EXTRACT TO READ
■ ■ ■ ■ ■ ■ ■
The novel is set in September 1982 at Barksdale Air Force Base, Louisiana, where Andrea is alone because Larry has taken a one year, unaccompanied tour to Turkey. The Randall's son, Brian, is now a B-52 Bomber pilot like his father and their daughter, Tricia, is a sophomore in college. Andrea has an established circle of friends, community activities to keep her busy, and is near Tricia. She resents Larry's decision to go to Turkey alone, but accepts it as necessary for his career and presumes the year will pass uneventfully. Then she meets Sam.

Sam -- Samantha Dearden -- is a Department of the Air Force civilian employee who arrives from Washington, D.C., where she worked in the Pentagon. She is ten years younger than Andrea, divorced, a single mother, openly snubs conventional behavior with her nonchalant promiscuity, and is altogether an unlikely companion. Yet Sam's cavalier attitude is combined with perceptive warmth, and she recognizes a need in Andrea to perhaps move beyond the narrow part she has played in life.
■ ■ ■ ■ ■ ■ ■
WHAT TO WORK ON
Reproduce the novel synopsis word for word, everything from "Sam -- Samantha" down to "played in life.".

PROVIDED RECORDS
■ ■ ■ ■ ■ ■ ■
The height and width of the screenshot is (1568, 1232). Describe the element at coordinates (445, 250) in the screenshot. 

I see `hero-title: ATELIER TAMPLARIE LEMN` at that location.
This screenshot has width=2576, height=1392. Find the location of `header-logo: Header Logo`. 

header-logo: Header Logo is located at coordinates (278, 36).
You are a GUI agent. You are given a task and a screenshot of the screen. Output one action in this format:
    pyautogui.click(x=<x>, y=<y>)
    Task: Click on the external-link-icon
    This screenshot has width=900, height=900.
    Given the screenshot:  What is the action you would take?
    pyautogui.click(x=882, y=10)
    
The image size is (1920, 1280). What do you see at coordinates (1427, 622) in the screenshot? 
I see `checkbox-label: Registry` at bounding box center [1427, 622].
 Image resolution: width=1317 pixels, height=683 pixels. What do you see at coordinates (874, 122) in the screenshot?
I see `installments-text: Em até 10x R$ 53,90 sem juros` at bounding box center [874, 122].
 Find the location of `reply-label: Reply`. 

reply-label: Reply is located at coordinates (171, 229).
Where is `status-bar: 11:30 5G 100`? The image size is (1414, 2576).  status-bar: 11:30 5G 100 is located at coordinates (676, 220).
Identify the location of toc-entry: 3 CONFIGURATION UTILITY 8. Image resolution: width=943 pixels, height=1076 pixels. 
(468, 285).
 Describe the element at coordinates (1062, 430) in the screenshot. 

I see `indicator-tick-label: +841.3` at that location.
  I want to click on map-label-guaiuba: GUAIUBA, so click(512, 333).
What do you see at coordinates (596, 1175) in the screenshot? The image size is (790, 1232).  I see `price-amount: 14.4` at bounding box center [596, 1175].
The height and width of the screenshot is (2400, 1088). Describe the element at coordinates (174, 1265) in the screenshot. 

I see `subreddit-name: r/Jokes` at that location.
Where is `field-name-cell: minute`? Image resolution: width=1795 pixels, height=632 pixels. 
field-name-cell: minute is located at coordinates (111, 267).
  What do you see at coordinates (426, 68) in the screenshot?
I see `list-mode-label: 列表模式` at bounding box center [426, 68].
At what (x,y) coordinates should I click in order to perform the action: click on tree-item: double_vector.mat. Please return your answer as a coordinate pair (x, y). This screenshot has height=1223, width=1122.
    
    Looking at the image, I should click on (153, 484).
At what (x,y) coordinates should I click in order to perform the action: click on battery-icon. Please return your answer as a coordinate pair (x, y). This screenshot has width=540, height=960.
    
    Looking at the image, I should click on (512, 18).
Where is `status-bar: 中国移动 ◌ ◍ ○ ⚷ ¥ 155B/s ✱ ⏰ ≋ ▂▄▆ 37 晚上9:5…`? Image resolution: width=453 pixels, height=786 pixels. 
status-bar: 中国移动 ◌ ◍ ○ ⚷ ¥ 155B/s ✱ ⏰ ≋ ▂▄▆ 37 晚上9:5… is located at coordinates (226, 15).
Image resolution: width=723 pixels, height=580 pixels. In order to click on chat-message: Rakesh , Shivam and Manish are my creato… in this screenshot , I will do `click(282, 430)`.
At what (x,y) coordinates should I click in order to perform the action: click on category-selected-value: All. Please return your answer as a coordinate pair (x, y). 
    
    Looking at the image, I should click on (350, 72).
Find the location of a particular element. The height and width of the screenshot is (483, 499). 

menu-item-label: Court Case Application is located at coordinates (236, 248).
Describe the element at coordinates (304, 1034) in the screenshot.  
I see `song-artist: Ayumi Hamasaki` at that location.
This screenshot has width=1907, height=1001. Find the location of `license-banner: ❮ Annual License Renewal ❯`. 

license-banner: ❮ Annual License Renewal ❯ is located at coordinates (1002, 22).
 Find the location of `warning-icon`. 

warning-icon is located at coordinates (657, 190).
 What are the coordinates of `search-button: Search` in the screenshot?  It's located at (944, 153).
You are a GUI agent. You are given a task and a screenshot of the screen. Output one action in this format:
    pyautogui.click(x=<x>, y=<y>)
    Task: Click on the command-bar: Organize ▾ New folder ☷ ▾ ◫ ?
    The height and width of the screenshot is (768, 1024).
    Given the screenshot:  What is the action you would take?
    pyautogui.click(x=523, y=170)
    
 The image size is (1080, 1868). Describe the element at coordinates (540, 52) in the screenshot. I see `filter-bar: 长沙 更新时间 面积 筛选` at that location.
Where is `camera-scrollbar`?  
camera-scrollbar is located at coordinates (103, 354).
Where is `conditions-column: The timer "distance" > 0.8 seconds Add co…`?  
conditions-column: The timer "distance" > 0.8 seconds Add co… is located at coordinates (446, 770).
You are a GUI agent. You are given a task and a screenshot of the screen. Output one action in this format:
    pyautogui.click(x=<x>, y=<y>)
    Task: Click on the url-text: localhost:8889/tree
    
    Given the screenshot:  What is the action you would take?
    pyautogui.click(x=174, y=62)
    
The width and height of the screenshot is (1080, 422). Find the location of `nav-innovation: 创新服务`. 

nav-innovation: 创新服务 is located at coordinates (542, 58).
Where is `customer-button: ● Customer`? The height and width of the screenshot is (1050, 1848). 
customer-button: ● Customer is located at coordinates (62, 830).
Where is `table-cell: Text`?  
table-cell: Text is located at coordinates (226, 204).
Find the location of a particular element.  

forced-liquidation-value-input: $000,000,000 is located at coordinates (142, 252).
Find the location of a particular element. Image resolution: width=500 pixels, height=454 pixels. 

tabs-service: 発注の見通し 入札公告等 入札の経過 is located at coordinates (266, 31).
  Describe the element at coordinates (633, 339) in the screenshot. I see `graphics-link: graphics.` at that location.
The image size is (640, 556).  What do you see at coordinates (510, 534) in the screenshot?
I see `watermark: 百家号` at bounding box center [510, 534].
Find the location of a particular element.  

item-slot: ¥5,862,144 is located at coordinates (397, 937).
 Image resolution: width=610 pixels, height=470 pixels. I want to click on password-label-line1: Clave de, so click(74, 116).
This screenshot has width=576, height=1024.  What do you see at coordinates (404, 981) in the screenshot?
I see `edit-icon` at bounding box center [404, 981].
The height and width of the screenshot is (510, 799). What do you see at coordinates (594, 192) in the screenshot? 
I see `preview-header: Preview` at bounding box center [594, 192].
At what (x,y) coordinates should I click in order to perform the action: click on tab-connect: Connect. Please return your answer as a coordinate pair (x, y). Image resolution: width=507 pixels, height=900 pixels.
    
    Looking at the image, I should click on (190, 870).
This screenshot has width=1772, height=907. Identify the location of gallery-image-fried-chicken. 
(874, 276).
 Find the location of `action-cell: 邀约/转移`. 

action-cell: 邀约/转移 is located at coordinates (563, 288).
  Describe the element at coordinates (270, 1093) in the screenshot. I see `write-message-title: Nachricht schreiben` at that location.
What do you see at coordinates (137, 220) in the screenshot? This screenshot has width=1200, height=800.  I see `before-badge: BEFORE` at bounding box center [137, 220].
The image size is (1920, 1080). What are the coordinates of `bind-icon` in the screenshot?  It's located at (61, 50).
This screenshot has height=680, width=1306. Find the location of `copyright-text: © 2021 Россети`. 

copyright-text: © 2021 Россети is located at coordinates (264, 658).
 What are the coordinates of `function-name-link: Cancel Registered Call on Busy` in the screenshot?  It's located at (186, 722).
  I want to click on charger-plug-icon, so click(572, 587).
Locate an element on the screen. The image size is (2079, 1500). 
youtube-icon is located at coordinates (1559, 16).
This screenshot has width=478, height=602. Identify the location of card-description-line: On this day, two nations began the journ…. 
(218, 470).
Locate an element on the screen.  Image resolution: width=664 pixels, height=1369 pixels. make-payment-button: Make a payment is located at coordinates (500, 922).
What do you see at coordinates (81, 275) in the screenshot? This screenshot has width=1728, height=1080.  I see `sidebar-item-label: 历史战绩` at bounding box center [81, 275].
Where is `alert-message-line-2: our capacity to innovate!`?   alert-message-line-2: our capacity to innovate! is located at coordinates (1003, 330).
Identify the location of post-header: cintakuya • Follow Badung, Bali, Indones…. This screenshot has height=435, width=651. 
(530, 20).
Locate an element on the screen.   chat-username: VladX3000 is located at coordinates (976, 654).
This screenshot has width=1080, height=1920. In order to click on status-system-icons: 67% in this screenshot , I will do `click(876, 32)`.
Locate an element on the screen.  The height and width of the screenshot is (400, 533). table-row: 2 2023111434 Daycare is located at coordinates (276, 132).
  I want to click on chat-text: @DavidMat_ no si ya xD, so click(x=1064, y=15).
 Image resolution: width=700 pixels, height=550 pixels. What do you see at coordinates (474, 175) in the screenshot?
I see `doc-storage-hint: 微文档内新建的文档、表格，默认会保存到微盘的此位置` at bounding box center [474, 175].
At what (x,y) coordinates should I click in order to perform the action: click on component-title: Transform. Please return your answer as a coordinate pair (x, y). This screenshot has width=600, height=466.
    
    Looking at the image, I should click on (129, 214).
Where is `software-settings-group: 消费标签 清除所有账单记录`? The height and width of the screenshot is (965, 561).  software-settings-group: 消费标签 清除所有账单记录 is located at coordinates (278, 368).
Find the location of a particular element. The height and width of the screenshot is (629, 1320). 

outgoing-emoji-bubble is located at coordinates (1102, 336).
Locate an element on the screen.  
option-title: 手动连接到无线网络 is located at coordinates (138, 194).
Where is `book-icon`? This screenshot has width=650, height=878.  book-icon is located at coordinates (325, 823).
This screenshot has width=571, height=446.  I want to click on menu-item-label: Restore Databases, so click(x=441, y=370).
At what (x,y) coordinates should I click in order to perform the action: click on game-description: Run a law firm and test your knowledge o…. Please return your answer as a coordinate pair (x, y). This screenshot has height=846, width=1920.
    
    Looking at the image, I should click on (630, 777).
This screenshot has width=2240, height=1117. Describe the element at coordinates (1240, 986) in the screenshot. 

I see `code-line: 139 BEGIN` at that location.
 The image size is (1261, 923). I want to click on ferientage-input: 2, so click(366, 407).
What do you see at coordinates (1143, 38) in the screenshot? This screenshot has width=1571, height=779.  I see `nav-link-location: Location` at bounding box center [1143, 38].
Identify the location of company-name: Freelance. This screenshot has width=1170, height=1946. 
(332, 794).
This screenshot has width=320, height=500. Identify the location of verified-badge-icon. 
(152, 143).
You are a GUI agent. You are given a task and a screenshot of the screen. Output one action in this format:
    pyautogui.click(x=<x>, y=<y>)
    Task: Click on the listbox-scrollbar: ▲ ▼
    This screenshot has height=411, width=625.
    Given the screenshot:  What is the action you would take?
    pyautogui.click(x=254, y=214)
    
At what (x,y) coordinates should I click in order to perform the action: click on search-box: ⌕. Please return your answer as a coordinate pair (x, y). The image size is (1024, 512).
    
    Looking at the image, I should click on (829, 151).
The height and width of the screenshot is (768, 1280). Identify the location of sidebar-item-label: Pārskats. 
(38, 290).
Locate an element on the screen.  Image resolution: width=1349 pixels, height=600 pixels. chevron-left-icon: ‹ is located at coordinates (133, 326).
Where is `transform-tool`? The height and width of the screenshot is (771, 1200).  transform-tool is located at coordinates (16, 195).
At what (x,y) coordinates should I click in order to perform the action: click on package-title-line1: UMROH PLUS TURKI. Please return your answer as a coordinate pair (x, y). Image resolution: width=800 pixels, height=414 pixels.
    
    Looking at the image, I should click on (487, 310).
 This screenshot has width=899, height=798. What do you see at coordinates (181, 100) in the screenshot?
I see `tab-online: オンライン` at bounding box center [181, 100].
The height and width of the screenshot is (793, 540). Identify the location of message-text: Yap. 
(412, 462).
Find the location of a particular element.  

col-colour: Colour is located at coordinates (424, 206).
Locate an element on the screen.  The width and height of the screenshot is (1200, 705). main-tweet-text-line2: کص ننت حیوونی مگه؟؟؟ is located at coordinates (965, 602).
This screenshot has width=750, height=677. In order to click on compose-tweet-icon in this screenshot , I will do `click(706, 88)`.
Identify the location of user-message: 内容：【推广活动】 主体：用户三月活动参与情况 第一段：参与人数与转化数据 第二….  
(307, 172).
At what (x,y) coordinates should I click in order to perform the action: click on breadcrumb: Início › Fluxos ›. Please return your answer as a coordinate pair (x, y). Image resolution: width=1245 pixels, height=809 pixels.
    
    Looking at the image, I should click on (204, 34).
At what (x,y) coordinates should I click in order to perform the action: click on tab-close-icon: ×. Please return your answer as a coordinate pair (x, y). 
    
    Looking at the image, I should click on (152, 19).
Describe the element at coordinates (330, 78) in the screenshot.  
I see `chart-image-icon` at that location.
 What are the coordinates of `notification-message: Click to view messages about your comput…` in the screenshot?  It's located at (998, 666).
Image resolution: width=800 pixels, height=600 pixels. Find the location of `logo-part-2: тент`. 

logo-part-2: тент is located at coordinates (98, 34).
■ ■ ■ ■ ■ ■ ■
COMPLETED EXERCISE
Sam -- Samantha Dearden -- is a Department of the Air Force civilian employee who arrives from Washington, D.C., where she worked in the Pentagon. She is ten years younger than Andrea, divorced, a single mother, openly snubs conventional behavior with her nonchalant promiscuity, and is altogether an unlikely companion. Yet Sam's cavalier attitude is combined with perceptive warmth, and she recognizes a need in Andrea to perhaps move beyond the narrow part she has played in life.